Disk IO issue - Longer Job run time

Post questions here relative to DataStage Enterprise/PX Edition for such areas as Parallel job design, Parallel datasets, BuildOps, Wrappers, etc.

Moderators: chulett, rschirm, roy

Developer9
Premium Member
Premium Member
Posts: 187
Joined: Thu Apr 14, 2011 5:10 pm

Disk IO issue - Longer Job run time

Post by Developer9 »

Hi ,

We have a simple data stage job that reads from a file and writes to a file and runs about 4-5 minutes but is taking more than 45 minutes in recent weeks quite few times.

Director Log:

Code: Select all

Starting Job name ..
main_program: orchgeneral: loaded
main_program:orchsort: loaded
main_program:orchstats: loaded
06/14/2016 7:00:32 am main_program: APT configuration file: /appl/infoserver/Server/Configurations/2node_Admin.apt
06/14/2016 7:45:32 am main_program: This step has 8 datasets:It runs 10 processes on 2 nodes...
xfm_data,1: APT_PMPlayer: new Player running, PID = 18,153,982, spawned from Section Leader, PID = 22,413,500
Involved DS Admins and Unix admins ..Lot of email threads :) came to a conclusion that its a Disk IO issue .. ..having long time to initiate or start up..How to optimize this issue ?How to avoid it in future ?

Please advise any ideas
Mike
Premium Member
Premium Member
Posts: 1021
Joined: Sun Mar 03, 2002 6:01 pm
Location: Tampa, FL

Post by Mike »

What is the size of the file being read?
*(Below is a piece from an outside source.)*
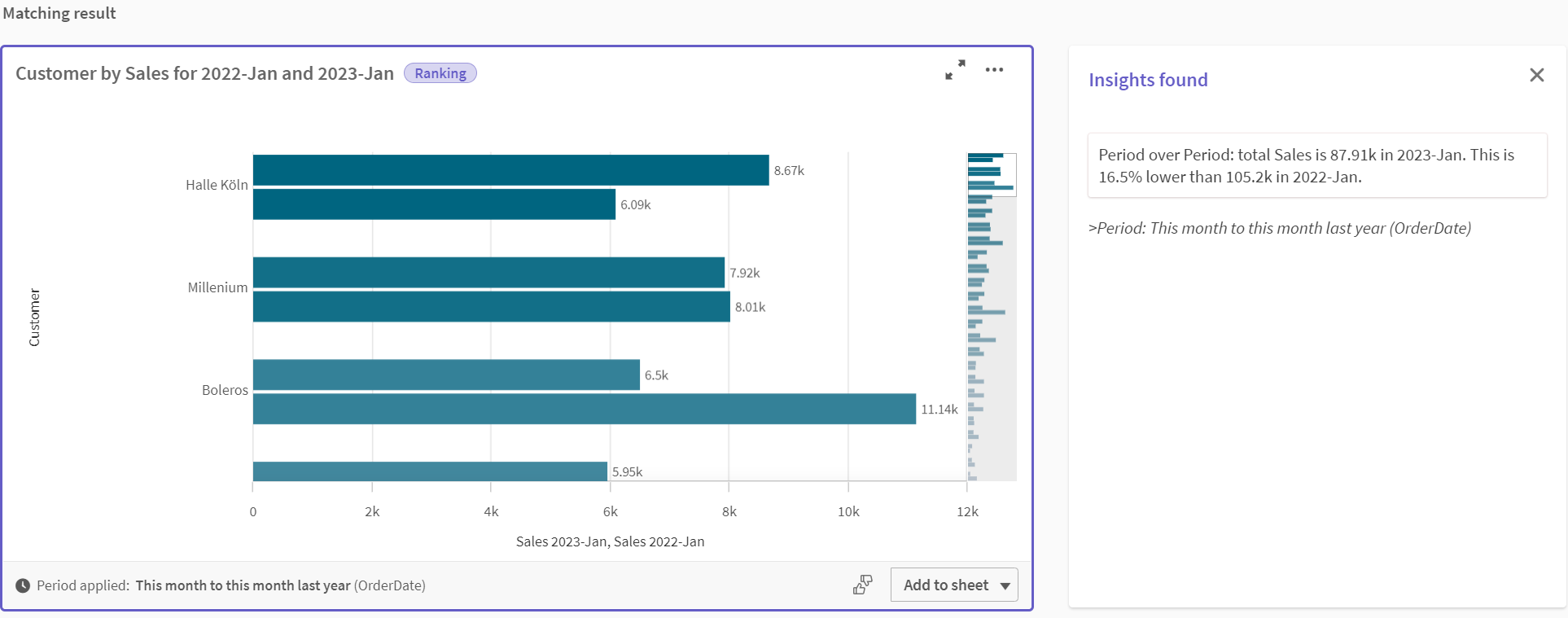Click the Insights found heading icon area

pos(1148,80)
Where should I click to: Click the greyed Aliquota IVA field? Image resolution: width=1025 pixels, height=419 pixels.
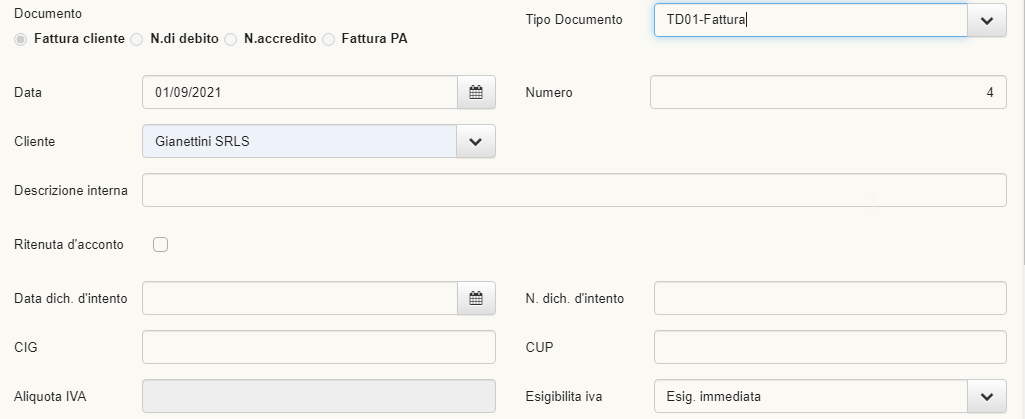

What is the size of the file being written? What other stages are in your job design? What other processes are running on the server at the same time? Are you doing anything in a Before-job subroutine?

Mike
UCDI
Premium Member
Premium Member
Posts: 383
Joined: Mon Mar 21, 2016 2:00 pm

Post by UCDI »

Is it something simple like a nearly full disk? Passing 90% full, disks can do strange things.
PaulVL
Premium Member
Premium Member
Posts: 1315
Joined: Fri Dec 17, 2010 4:36 pm

Post by PaulVL »

sequential file or dataset?

Are the two nodes in the apt file on the same host or different ones?
Developer9
Premium Member
Premium Member
Posts: 187
Joined: Thu Apr 14, 2011 5:10 pm

Post by Developer9 »

@PaulVL,Here is the design of job

Code: Select all

Seq File ------->XFM ----------->  LKP  --------> Dataset (Output)
                     |            ^
                     |---------| (Reference link)                    
No complex transformations in transformer ( some constraints on date fields) for the links to LKP stage.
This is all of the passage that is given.